The victim of this extraordinary stratagem was Sir Alexander Gibson, better known as Lord Durie. He became a Lord of Session in 1621, and died in 1646, so that the incident here related must have taken place betwixt these periods.

The version of this incident, given in the well, known ballad “Christie’s Will,” if not so romantic as the foregoing, is certainly more amusing.

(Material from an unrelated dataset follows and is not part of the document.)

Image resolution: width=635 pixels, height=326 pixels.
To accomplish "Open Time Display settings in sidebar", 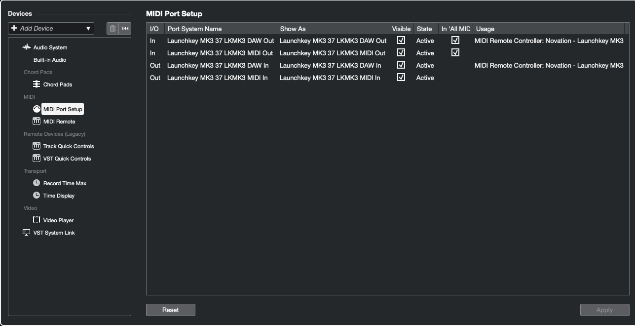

The balladist represents Lord Traquair as “sitting mournfullie,” afraid lest the vote of the Court of Session would make him bare at once of land and living —

“But if auld Durie to heaven were flown,
Or if auld Durie to hell were gane,
Or … if he could be but ten days stoun …
My bonnie braid lands would still be my ain.

At this juncture Christie’s Will offers his services —

“O, mony a time, my Lord,” he said,
“I’ve stown the horse frae the sleeping loun;
But for you I’ll steal a beast as braid,
For I’ll steal Lord Durie frae Edinburgh toun.”

“O, mony a time, my Lord,” he said,
“I’ve stown a kiss frae a sleeping wench;
But for you I’ll do as kittle a deed,
For I’ll steal an auld lurdane off the bench.”

He lighted at Lord Durie’s door,
And there he knocked maist manfullie;
And up and spake Lord Durie sae stour,
“What tidings, thou stalwart groom, to me?”

“The fairest lady in Teviotdale,
Has sent, maist reverent sir, for thee.
She pleas at the Session for her land a’ hail,
And fain she would plead her cause to thee.”

“But how can I to that lady ride
With saving of my dignitie?”
“O a curch and mantle ye may wear,
And in my cloak ye sall muffled be.”

Wi’ curch on head, and cloak ower face,
He mounted the judge on a palfrey fyne;
He rode away, a right round pace,
And Christie’s Will held the bridle reyne.

The Lothian Edge they were not o’er,
When they heard bugles bauldly ring,
And, hunting over Middleton Moor,
They met, I ween, our noble king.

When Willie looked upon our king,
I wot a frightened man was he!
But ever auld Durie was startled more,
For tyning of his dignitie.

The king he crossed himself, I wis,
When as the pair came riding bye —
“An uglier croon, and a sturdier loon,
I think, were never seen with eye.”

Willie has hied to the tower of Græme,
He took auld Durie on his back,
He shot him down to the dungeon deep,
Which garr’d his auld banes gae mony a crack.

······

The king has caused a bill be wrote,
And he has set it on the Tron —
“He that will bring Lord Durie back
Shall have five hundred merks and one.”

Traquair has written a braid letter,
And he has seal’d it wi’ his seal,
“Ye may let the auld Brock out o’ the poke;
The land’s my ain, and a’s gane weel.”

O Will has mounted his bony black,
And to the tower of Græme did trudge,
And once again, on his sturdy back,
Has he hente up the weary judge.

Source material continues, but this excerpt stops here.